Hierher gehört auch Breamore mit seinem langen ebenfalls durch zwei Kapellen querschiffartig ausgestatteten Schiffe; Chor viereckig. Über der Vierung aber ein viereckiger Turmaufbau von geringer Höhe. Die Nordkapelle ist verschwunden.

Alle Ecken sind mit Lang- und Kurzwerk eingefaßt; der einfache Rundbogen der Südkapelle ruht auf stumpfen Kämpfern und trägt als Schmuck die Inschrift: HER SPUTELAD SEO GECPY DRÆDNES DE. (Hier ist dir der Bund offenbar gemacht.)

Wing

Die stattliche Kirche zu Wing ist wenigstens zu nennen, das Schiff neu, doch wohl schon ursprünglich basilikal angelegt, der Chor mit Krypta noch erhalten, im Grundriß ein langgestrecktes halbes Zwölfeck bildend; außen ist dieser Teil ausnahmsweise durch Pilaster mit Rundbögen gegliedert; die Fenster sind neuer.

Boarhunt

Ferner darf ich die kleine Kirche zu Boarhunt nicht übergehen, schon weil deren Grundriß mit dem der zu Goldbach am Bodensee völlig übereinstimmt; auch ganz gleiche Fensterchen wie dort nach oben verjüngt, sind vorhanden ([Abb. 60]), nur noch hier mit einem gewundenen Rundstab umfaßt; ferner Bosham von ähnlichem Grundriß, noch viel länger, mit stattlicher Chorbogeneinfassung nach sächsischer Art und Westturm; zuletzt Brigstock, von dem noch der Westturm mit Treppe und das Schiff erkennbar sind; bemerkenswert wegen seiner ebenfalls verjüngten Rundbogenfenster, wegen anderer mit Dreieckschluß, und wegen seines mit Streifen und Lang- und Kurzwerk eingefaßten Chorbogens.
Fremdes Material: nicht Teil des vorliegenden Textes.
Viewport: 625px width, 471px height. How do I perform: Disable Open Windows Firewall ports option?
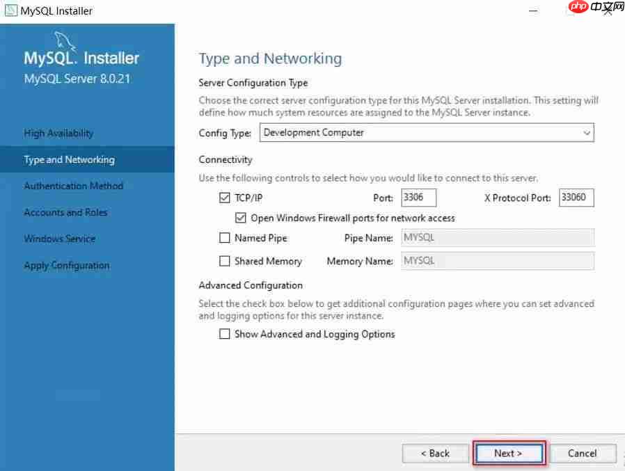pos(241,218)
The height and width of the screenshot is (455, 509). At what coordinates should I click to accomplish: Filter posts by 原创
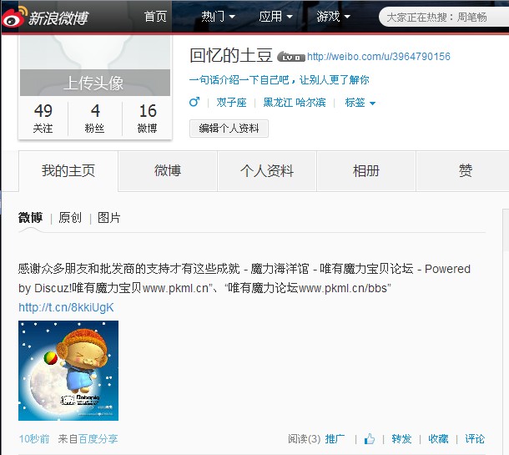(x=70, y=218)
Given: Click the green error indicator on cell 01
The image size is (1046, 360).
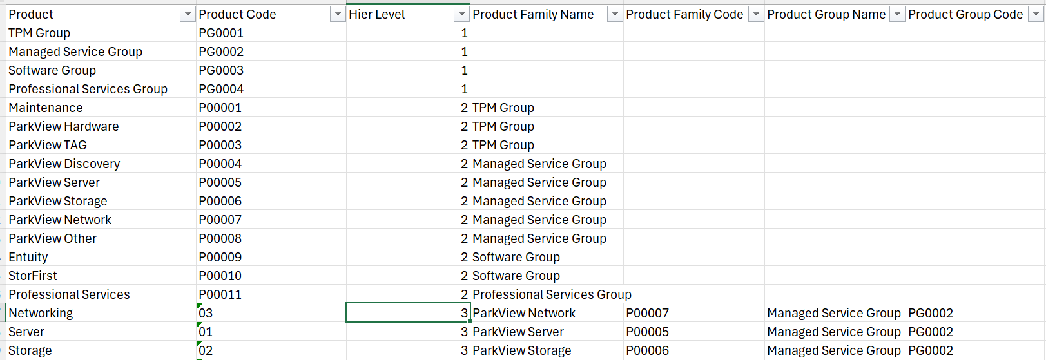Looking at the screenshot, I should coord(200,325).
Diese drei Kirchen können der jüngeren angelsächsischen Zeit angehören, doch ohne sich von der altgeübten Weise zu entfernen.

Turm zu Earls Barton

Aber einer sehr bedeutsamen echt germanischen baulichen Leistung der Angelsachsen, die verschiedentlich gestreift ist, müssen wir näher gedenken: ihrer Turmbauten. Unter diesen ragt als Hauptwerk der mächtige viereckige Westturm der Kirche zu Earls Barton (North.) hervor, eines der knorrigsten und kraftvollsten Eigenwerke des alten Angelsachsentums (s. [Abb. 184]).

Vier sich stark verjüngende (heute mit einem obersten Zinnenkranz abgeschlossene) Geschosse mit Lang- und Kurzwerk an den Ecken bilden seinen Körper. Die Flächen dieser Geschosse aber werden durch vertikale Streifen gegliedert, die über dem ersten Gesims durch Bögen, über dem zweiten durch wirkliche Steinbalkenkreuze (Andreaskreuze), über dem dritten durch Dreiecksstreben verbunden sind. Unten Doppelfenster mit Balustersäulen, darüber Rundbogen- dann Dreiecksfenster; im obersten Stock eine Galerie von fünf Fenstern auf sechs Balustern; alle Formen durchaus zimmermannsmäßig, sowohl die gedrehten Teile als die Flächengliederung, die sich als getreue Übertragung von Holzfachwerk zu erkennen gibt. Das Westportal rundbogig mit zwei Streifen eingefaßt, schwerer Kämpfer mit darauf eingegrabenen Arkaden.